▸ **Task objective**: Copy out the records below word for word, leaving none out.

▸ **Provided records**:
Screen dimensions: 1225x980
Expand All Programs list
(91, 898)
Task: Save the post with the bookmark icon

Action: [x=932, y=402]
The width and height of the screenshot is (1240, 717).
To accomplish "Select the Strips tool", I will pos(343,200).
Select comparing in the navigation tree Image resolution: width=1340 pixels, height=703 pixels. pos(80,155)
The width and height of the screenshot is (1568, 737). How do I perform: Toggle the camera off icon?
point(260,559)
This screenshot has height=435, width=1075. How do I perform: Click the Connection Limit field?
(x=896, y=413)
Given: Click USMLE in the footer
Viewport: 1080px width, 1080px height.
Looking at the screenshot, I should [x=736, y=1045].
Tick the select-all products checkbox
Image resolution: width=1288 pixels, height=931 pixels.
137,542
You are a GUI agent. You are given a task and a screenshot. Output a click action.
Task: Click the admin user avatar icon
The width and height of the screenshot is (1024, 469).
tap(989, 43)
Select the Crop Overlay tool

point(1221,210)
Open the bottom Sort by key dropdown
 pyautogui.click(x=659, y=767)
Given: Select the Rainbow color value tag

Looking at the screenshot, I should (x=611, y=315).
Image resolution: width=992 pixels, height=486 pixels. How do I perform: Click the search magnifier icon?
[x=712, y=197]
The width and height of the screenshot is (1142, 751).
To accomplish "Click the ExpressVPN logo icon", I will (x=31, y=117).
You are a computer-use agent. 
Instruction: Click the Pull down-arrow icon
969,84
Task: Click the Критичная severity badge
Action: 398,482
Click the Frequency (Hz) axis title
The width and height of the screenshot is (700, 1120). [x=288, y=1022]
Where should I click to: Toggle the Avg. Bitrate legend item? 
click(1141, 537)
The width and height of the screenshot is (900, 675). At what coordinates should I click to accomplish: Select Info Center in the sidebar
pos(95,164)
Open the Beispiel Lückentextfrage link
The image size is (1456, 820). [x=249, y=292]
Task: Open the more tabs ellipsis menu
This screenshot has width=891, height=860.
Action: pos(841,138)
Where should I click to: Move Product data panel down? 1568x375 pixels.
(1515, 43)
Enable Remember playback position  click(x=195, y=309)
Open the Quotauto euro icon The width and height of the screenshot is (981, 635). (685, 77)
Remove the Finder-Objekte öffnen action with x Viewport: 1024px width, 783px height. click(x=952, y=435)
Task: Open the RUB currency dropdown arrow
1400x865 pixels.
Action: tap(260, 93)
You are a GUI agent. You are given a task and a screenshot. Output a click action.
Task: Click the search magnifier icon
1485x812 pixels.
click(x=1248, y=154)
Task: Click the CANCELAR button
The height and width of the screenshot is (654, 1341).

▸ **Solution below**:
Screen dimensions: 1225x980
Expand All Programs list
(91, 898)
Task: Save the post with the bookmark icon

Action: [x=932, y=402]
The width and height of the screenshot is (1240, 717).
To accomplish "Select the Strips tool", I will pos(343,200).
Select comparing in the navigation tree Image resolution: width=1340 pixels, height=703 pixels. pos(80,155)
The width and height of the screenshot is (1568, 737). How do I perform: Toggle the camera off icon?
point(260,559)
This screenshot has height=435, width=1075. How do I perform: Click the Connection Limit field?
(x=896, y=413)
Given: Click USMLE in the footer
Viewport: 1080px width, 1080px height.
Looking at the screenshot, I should [x=736, y=1045].
Tick the select-all products checkbox
Image resolution: width=1288 pixels, height=931 pixels.
137,542
You are a GUI agent. You are given a task and a screenshot. Output a click action.
Task: Click the admin user avatar icon
The width and height of the screenshot is (1024, 469).
tap(989, 43)
Select the Crop Overlay tool

point(1221,210)
Open the bottom Sort by key dropdown
 pyautogui.click(x=659, y=767)
Given: Select the Rainbow color value tag

Looking at the screenshot, I should (x=611, y=315).
Image resolution: width=992 pixels, height=486 pixels. How do I perform: Click the search magnifier icon?
[x=712, y=197]
The width and height of the screenshot is (1142, 751).
To accomplish "Click the ExpressVPN logo icon", I will (x=31, y=117).
You are a computer-use agent. 
Instruction: Click the Pull down-arrow icon
969,84
Task: Click the Критичная severity badge
Action: 398,482
Click the Frequency (Hz) axis title
The width and height of the screenshot is (700, 1120). [x=288, y=1022]
Where should I click to: Toggle the Avg. Bitrate legend item? 
click(1141, 537)
The width and height of the screenshot is (900, 675). At what coordinates should I click to accomplish: Select Info Center in the sidebar
pos(95,164)
Open the Beispiel Lückentextfrage link
The image size is (1456, 820). [x=249, y=292]
Task: Open the more tabs ellipsis menu
This screenshot has width=891, height=860.
Action: pos(841,138)
Where should I click to: Move Product data panel down? 1568x375 pixels.
(1515, 43)
Enable Remember playback position  click(x=195, y=309)
Open the Quotauto euro icon The width and height of the screenshot is (981, 635). (685, 77)
Remove the Finder-Objekte öffnen action with x Viewport: 1024px width, 783px height. click(x=952, y=435)
Task: Open the RUB currency dropdown arrow
1400x865 pixels.
Action: tap(260, 93)
You are a GUI agent. You are given a task and a screenshot. Output a click action.
Task: Click the search magnifier icon
1485x812 pixels.
click(x=1248, y=154)
Task: Click the CANCELAR button
The height and width of the screenshot is (654, 1341).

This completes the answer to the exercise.